La familia Adler, industriales de buen pasar económico, había adquirido la propiedad y durante los muchos años que vivieron allí no tuvieron inconveniente para hacerse cargo de los cuantiosos gastos de mantenimiento del caserón. Fue su posesión más preciada, porque la existencia de aquella casa y la existencia de su pequeña hija eran dos hechos inseparables. El único problema era que la vieja mansión tenía secretos que temía contar.

Cuando Raquel no podía salir a la calle debido a una torcedura de tobillo o a que su madre la había castigado por comerse la masa cruda de las galletitas, su fantasía empezaba a volar imaginando que la casa era de otra dimensión. Ella creía que era una maga que salvaría a sus padres de las garras de fantásticos dragones y otras bestias, porque de eso se trataba la magia para ella.
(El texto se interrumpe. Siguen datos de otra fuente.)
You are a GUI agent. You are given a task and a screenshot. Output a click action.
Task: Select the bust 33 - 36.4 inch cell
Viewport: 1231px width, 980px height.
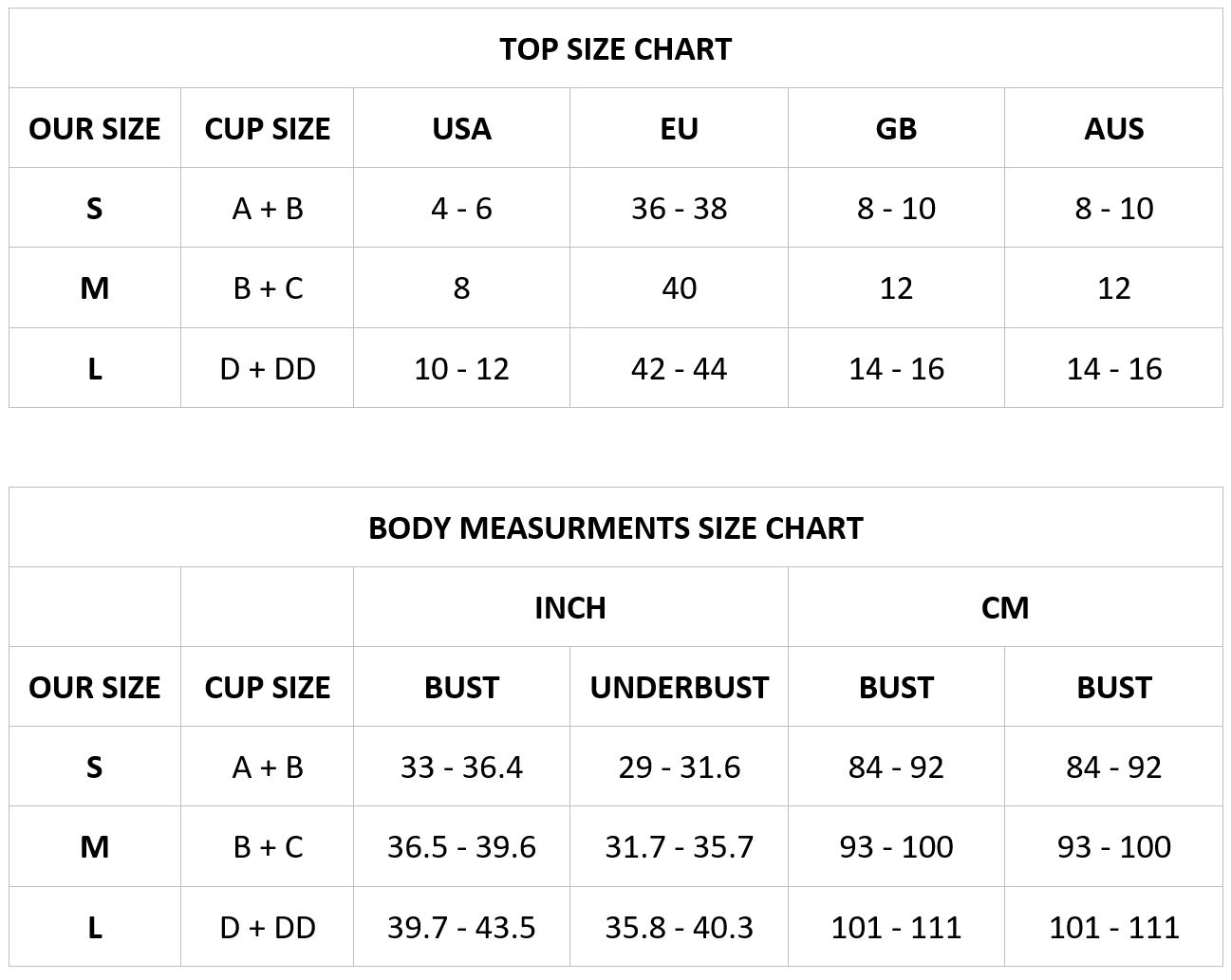[x=461, y=767]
Dicen las malas lenguas que todas las historias que se cuentan sobre la casa embrujada de Oruro fueron en realidad inventadas por Raquel. Lo cierto es que, para quien quiera creerlo, la niña a veces oía un silbido aterrador en la noche. El silbido era por momentos fuerte y por momentos apagado, como proveniente del interior de un hoyo; del aljibe tapado en el patio trasero, tal vez. Aquel mismo aljibe en el que durante la última nochevieja Raquel había encontrado una muñeca de porcelana preciosa, estaba sentadita en el borde como esperando a la niña. A partir de ese momento se convirtió en su muñeca favorita. Raquel al principio no sabía qué hacer, sus padres no escuchaban el silbido, se sentía decepcionada. Pero ella no se asustaba, muy por el contrario, se maravillaba pensando que la casa era un enorme truco de magia. Más adelante, ese silbido la siguió a todas partes, tanto dentro de la mansión como fuera de ella.

Mientras las otras niñas del barrio jugaban a la payana o a saltar la cuerda, Raquel pasaba su tiempo escribiendo una poesía mágica y triste. Poesía que una vez leída, no podía ser olvidada. La casa se quedaba en silencio para escucharla leer. La casa, en su espectral estilo, celaba a la niña como si le perteneciera, como si correspondiera a su dimensión, y no a este mundo. Pero a veces, después de escuchar su voz, la dejaba ir, como para que pudiera ver el sol, sabiendo que volvería.

Cuando la niña regresaba de algún paseo, el ambiente en el que permanecía se quedaba indefectiblemente vacío por unos minutos, al cabo de los cuales los muebles iban apareciendo en sus correspondientes ubicaciones. Era la casa, que quería hacerla siempre el centro de la escena, y a Raquel le encantaba ser el centro de la escena. Ni siquiera le molestaba la oscuridad, sus ojos se habían adaptado. Por las noches, si era necesario, tanteaba el camino hacia su vieja cama y, tras librarse del mosquitero que la enredaba, finalmente se quedaba dormida. Sus sueños siempre giraban en torno a la casa.

Una noche se despertó sobresaltada, había estado soñando que la mansión se incendiaba, y al despertarse, la casa estaba efectivamente en llamas. La escalera era una lengua de humo. Corrió a través de la oscuridad, gritándole a la noche y clamando por sus padres. Finalmente, encontró el camino hacia el ático, le pareció una buena idea esconderse allí hasta que todo pasara. Al ingresar, el techo sobre su cabeza se derrumbó y el viento quiso arrastrarla hacia fuera.

Oyó los gritos desesperados de sus padres desde el dormitorio principal, a través de la escalera en llamas. Ella les dijo que no se preocuparan, que todo iba a estar bien porque la casa era mágica y ella era una maga que los salvaría. La niña intentó bajar la escalera, miró a su izquierda y vio una cara. Parecía la cara de una muñeca. Entre el humo reconoció a su muñeca favorita, la del aljibe, con su tez tan blanca. La pálida muñeca de porcelana le mostró a Raquel una sonrisa y luego se convirtió en el demacrado rostro de una vieja bruja.

La niña no tuvo tiempo para reaccionar. Entre el humo, la oscuridad se la tragó.

Ella gritó. La casa susurró su nombre.

El incendió se extinguió tan repentinamente como se había desatado. Para bien o para mal, la casa se había llevado a Raquel a su dimensión, donde pertenecía.

La vieja mansión embrujada de San Cristóbal está llena de secretos, tan llena de historias. Pero sobre todo, es el reflejo de otro tiempo, de un pasado mejor, con tantas cosas buenas por detrás y tanta oscuridad por delante.


📷 Casa embrujada en el pasaje Oruro casi Carlos Calvo (Oruro 1021), barrio de San Cristóbal, al límite con Boedo, Buenos Aires.